● **GOAL OF THE EXERCISE**:
Look through the listing below for the string "price". Show each line where it occurs.

EXERCISE MATERIALS: Begin

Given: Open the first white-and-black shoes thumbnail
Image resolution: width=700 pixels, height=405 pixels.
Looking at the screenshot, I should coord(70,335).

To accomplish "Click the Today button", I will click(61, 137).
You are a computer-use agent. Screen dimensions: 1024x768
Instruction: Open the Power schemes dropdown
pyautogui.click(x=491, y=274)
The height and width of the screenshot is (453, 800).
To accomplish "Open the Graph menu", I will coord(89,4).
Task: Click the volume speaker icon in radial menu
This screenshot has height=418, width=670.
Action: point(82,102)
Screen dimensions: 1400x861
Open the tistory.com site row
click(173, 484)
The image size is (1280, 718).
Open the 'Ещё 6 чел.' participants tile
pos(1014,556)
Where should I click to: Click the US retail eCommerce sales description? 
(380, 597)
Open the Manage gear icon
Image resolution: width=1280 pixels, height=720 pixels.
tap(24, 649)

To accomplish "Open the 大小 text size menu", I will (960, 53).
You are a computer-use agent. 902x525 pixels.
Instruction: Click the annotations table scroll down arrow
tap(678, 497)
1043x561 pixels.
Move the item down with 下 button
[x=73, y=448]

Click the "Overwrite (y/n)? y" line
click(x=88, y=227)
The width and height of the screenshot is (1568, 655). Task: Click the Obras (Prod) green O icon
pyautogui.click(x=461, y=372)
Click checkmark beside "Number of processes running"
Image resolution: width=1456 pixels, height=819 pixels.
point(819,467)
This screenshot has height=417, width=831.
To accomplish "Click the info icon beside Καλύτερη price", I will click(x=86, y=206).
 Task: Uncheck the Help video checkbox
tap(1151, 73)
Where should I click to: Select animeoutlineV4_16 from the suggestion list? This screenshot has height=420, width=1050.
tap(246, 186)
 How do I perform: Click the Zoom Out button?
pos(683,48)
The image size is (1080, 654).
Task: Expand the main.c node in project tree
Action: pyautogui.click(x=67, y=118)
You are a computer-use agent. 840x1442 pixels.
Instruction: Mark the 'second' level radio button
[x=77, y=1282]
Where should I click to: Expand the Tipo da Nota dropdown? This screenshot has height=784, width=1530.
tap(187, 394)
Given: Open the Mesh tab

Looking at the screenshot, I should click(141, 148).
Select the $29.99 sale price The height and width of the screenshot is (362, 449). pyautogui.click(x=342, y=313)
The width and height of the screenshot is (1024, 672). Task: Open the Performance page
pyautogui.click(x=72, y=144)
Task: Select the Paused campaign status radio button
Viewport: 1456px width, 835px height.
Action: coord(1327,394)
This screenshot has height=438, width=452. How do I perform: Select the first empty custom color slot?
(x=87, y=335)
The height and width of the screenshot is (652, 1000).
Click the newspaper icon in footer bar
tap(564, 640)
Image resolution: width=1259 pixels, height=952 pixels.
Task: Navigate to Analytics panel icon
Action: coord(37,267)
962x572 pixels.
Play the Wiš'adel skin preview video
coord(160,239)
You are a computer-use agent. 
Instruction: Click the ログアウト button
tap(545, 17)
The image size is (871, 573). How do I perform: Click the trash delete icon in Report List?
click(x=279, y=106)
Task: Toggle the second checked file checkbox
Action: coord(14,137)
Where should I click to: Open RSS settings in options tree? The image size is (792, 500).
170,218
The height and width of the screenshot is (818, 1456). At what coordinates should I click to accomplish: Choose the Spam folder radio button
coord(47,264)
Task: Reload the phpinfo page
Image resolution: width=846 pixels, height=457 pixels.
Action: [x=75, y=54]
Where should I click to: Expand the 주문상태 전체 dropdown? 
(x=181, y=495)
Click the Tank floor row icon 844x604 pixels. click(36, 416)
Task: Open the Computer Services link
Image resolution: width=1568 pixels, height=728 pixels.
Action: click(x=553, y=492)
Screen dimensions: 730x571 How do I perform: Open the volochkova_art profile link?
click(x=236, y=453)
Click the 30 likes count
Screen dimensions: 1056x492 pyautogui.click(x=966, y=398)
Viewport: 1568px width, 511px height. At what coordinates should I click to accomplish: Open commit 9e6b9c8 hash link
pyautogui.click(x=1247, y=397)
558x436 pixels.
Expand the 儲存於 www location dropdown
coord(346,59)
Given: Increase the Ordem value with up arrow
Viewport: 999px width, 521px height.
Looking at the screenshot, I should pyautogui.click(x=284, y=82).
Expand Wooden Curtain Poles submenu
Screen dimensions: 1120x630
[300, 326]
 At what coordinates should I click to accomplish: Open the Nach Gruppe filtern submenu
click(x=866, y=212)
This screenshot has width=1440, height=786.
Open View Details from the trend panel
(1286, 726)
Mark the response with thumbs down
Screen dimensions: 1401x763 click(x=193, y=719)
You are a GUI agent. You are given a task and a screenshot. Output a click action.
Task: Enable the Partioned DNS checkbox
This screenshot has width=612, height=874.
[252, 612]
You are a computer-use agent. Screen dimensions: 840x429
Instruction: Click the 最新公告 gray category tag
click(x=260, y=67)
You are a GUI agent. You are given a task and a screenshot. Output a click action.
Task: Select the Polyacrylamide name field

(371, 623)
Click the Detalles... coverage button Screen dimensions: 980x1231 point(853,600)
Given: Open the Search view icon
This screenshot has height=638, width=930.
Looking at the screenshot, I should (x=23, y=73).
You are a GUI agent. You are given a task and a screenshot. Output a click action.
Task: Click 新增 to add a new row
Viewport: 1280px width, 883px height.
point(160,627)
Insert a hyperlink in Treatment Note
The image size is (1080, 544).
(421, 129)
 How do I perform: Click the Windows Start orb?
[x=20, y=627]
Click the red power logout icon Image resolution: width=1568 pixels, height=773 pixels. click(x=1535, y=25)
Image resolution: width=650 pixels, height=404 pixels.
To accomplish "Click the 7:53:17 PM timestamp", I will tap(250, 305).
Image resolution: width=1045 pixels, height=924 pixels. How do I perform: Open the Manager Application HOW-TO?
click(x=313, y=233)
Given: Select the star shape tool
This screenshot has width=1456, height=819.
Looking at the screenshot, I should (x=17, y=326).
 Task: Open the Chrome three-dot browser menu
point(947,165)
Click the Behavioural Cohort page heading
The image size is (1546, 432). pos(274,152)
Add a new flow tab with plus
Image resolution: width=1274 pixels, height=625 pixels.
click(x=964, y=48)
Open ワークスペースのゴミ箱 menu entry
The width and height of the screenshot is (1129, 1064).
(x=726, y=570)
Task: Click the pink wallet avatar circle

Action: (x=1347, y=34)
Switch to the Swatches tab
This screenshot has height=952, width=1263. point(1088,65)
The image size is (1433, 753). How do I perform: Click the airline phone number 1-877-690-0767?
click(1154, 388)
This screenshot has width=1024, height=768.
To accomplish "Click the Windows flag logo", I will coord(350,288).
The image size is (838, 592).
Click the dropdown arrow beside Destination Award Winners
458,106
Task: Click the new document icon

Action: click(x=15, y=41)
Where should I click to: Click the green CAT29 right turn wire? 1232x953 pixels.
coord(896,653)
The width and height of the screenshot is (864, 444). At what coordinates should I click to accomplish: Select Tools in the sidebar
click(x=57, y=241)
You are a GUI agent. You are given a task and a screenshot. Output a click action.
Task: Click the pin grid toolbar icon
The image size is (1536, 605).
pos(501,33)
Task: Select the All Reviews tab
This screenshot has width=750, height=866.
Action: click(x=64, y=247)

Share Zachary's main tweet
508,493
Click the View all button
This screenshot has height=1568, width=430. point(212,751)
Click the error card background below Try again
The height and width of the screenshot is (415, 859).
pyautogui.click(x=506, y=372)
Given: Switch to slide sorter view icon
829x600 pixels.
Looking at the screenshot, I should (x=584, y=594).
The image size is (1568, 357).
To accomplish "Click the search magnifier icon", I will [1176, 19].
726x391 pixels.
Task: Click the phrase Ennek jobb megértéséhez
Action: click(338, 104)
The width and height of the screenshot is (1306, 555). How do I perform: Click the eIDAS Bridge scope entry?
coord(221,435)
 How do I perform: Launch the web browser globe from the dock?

EXERCISE MATERIALS: End

● **PROBLEM SOLUTION**:
To accomplish "Click the info icon beside Καλύτερη price", I will click(x=86, y=206).
Select the $29.99 sale price The height and width of the screenshot is (362, 449). pyautogui.click(x=342, y=313)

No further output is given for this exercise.